§ **TASK REQUIREMENTS**: Reproduce exactly the line with "Task: Open the News app screenshot preview" and every line that follows it below, up to and including the last one. Do not include pictures or anything else.

Stored items:
------------------------------------------------
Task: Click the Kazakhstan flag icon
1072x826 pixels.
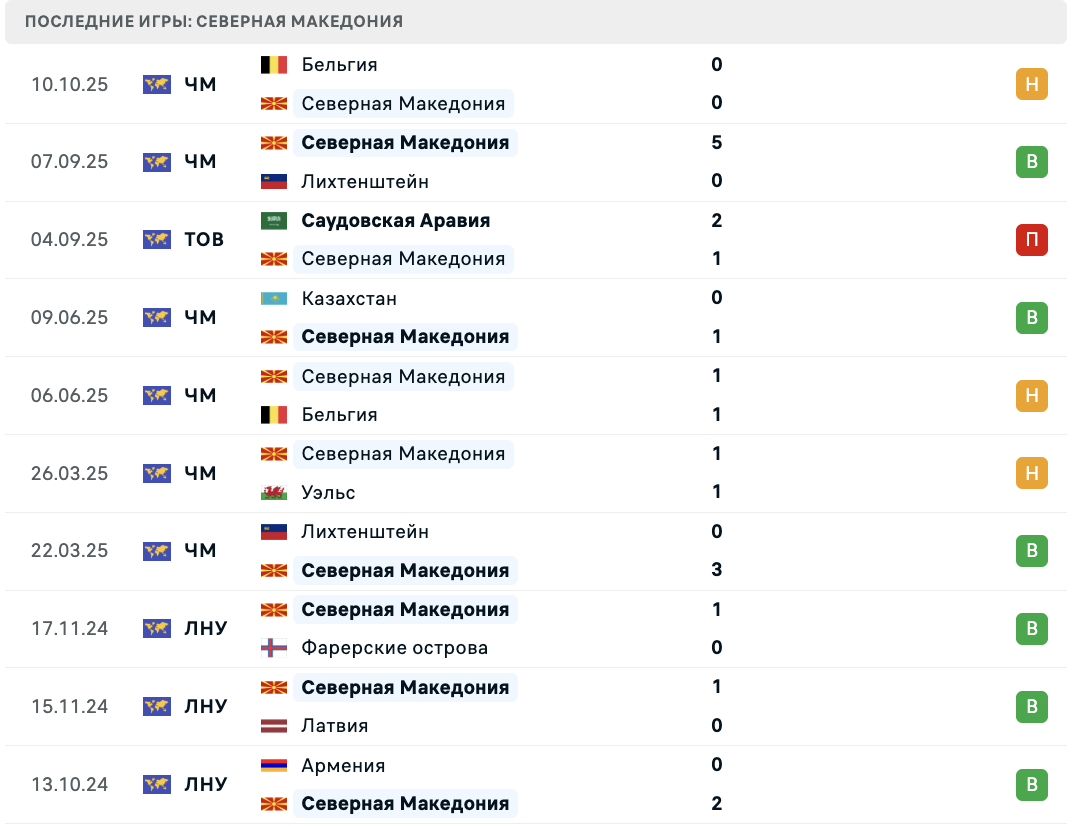Action: [x=274, y=299]
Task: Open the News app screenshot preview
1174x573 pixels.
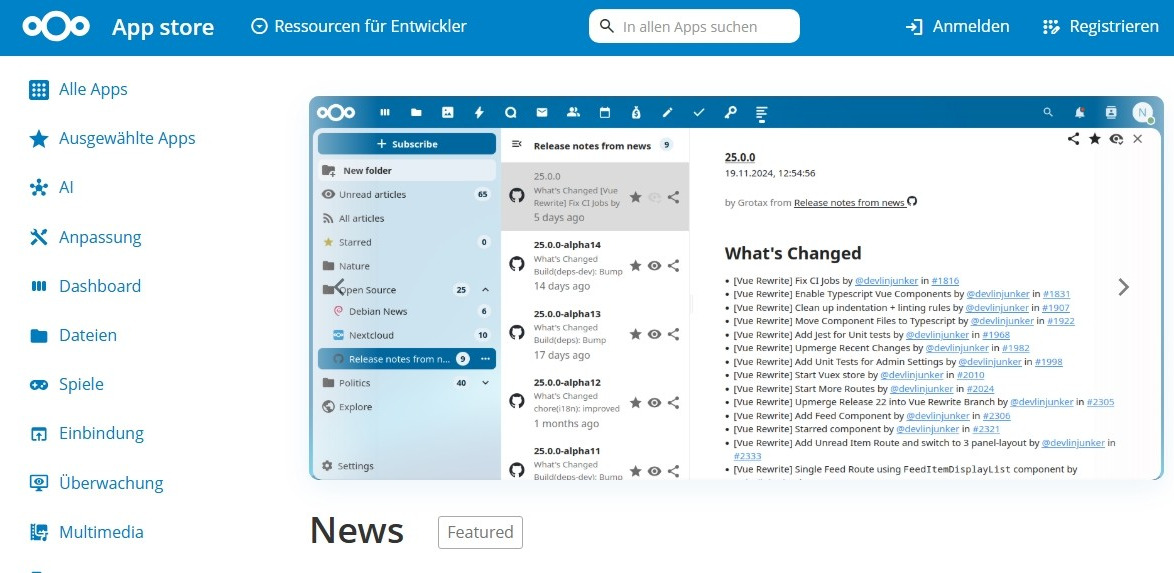Action: tap(736, 287)
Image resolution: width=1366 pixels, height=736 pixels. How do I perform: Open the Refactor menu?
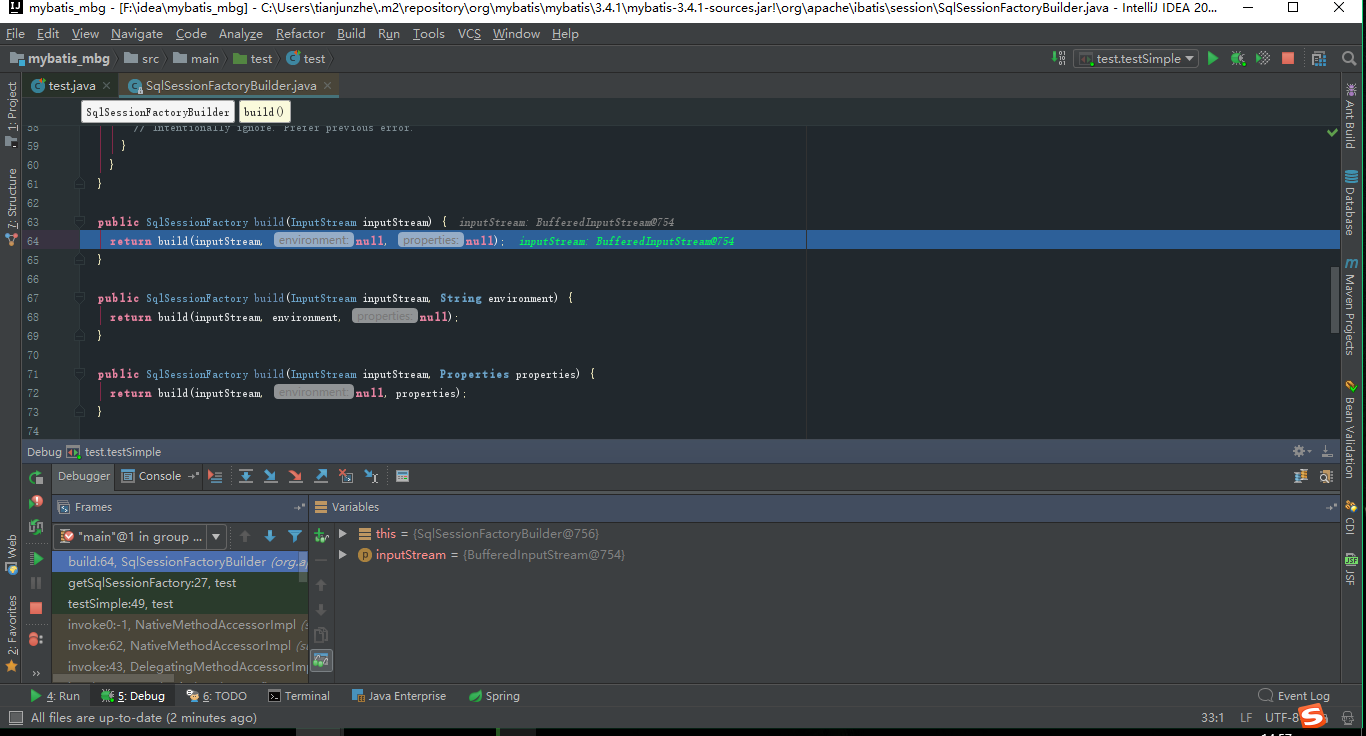[300, 33]
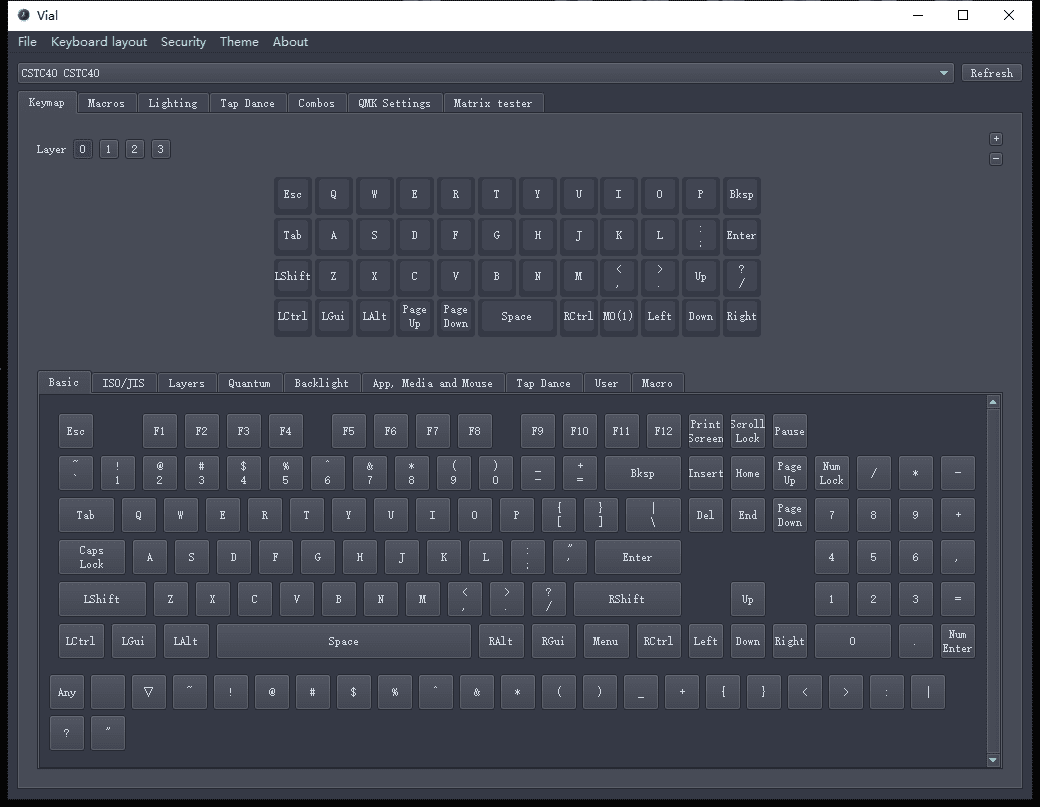This screenshot has width=1040, height=807.
Task: Open the Theme menu
Action: [239, 42]
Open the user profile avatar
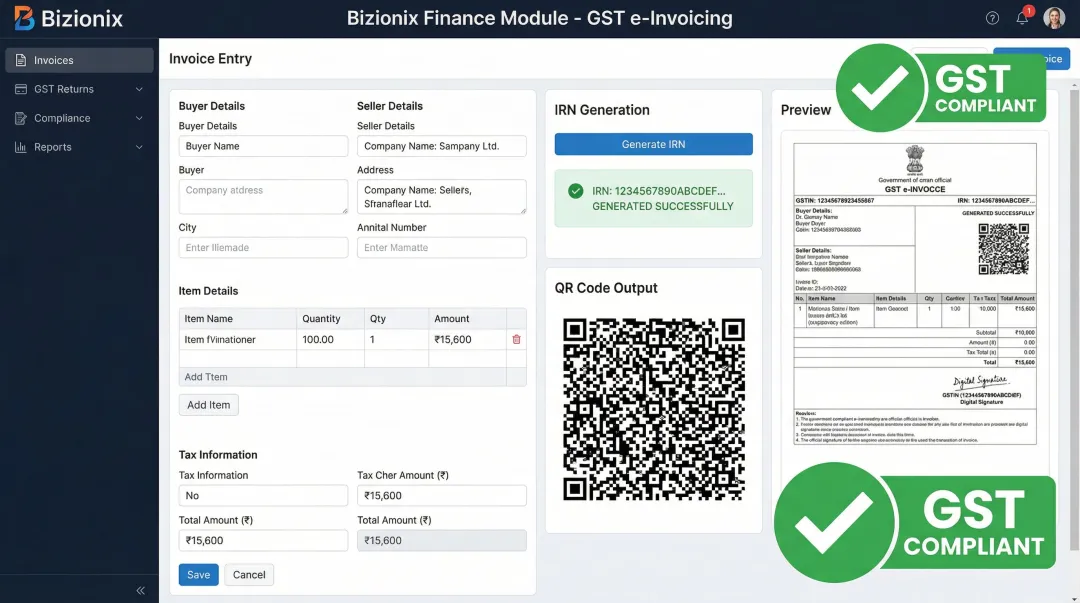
------------------------------------------------
§ **SOLUTION TO THE PROBLEM**:
Task: Open the News app screenshot preview
1174x573 pixels.
Action: tap(736, 287)
Image resolution: width=1366 pixels, height=736 pixels. How do I perform: Open the Refactor menu?
[300, 33]
This screenshot has width=1040, height=807.
Task: Open the Theme menu
Action: [239, 42]
Open the user profile avatar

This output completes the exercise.